As set out in Strategies for Unlocking the Value of Third-Party Data, organizations are faced with both a need and an opportunity to revisit how they acquire and extract value from third-party data. In Solving the 80/20 Data Dilemma, six phases associated with acquiring and extracting value from data were identified: Discover, Assess, Acquire, Adapt, Use, Monetize (optional).

With Discovery, Assessment, Acquisition, and Adaptation completed, the ‘Use’ phase begins. This should be far less active than the previous phases. The challenges of finding and assessing data are a distant memory. The frustrations of acquisition and making data fit for purpose have been overcome. The data product is now being used – likely in a point solution – to deliver against the specific value proposition for which it was originally sought. Things seem fine, but is it really working? Did you make the right decision? What’s the return on investment? Did you think this far ahead when you started?

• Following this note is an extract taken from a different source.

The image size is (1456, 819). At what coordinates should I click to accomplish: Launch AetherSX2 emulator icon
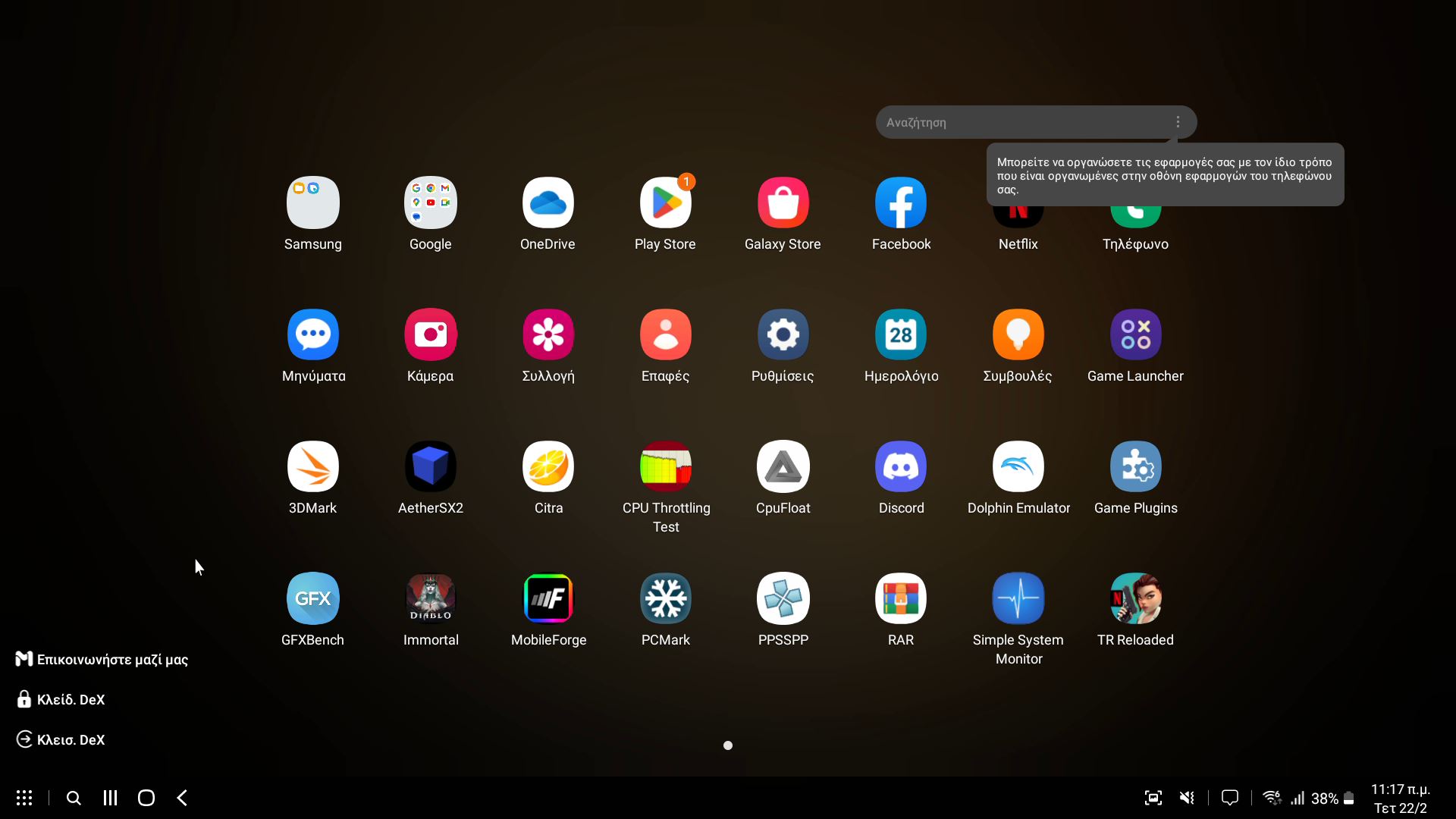[430, 466]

At this point, there is little you can do to change the outcome – good or bad. Without supporting technology like a collaborative data exchange, most organizations will have spent significant time and effort and will now be locked into a multi-year licensing agreement. If the data hasn’t worked out as hoped there are few levers you can pull to change things. Whether good or bad, you can spend some time understanding your outcome to determine the impact of your efforts and gain valuable insight into how you might improve.

Trying to scientifically measure return on investment for a given data product you are consuming can be really clear or very ambiguous. Understanding the total resource that went into the various phases of acquiring and extracting value from data can also be difficult. Here are some thoughts on what to look for:

  1. Quantifiable business value. Some use cases easily lend themselves to measurement as they are directly aligned to a measurable outcome that can be tested with or without a given data product. In many circumstances, the relationship is ambiguous, so precise estimates can be elusive. Directly end-user feedback and A/B testing or stack-ranking alternatives are good options to explore.
  2. Total cost of ownership. Third-party data costs more than the price of the license. When you assess the cost, you need to think about people’s time, the tools and technologies used, and the storage and processing necessary to extract value. You also need to consider opportunity costs. What if you had not bought the data? What if you had got the data faster? Thinking about costs helps you examine your decision-making and third-party data capabilities.
  3. False economies. Your technology project will have a run-rate. If a lack of data leads to expensive resources sitting idle you may be suffering from false economies. Was there ‘analysis paralysis’ during the assessment phase? Did drawn-out negotiations on licensing costs really generate a better financial outcome? 
  4. Future returns. What have you done that can be reused by your organization? How much of your hard work can be shared by others? Can you syndicate costs efficiently if there is new demand for the product you are using? Will you be able to realize economies of scale? Regardless of your outcome, you can help others avoid mistakes and have a better chance of success in what can often be a high-cost, high-risk endeavor.

Effective strategies for maximizing the value of third-party data require a collaborative, organization-wide mindset. To be truly effective they also need enabling technologies like collaborative data exchanges to shift the current paradigm. Most of all they require attention and focus, without which nothing will change and many organizations will find themselves very far behind where they hoped to be. Data is only valuable when it’s used and getting to that point as efficiently as possible should be a business imperative for every large data-driven organization.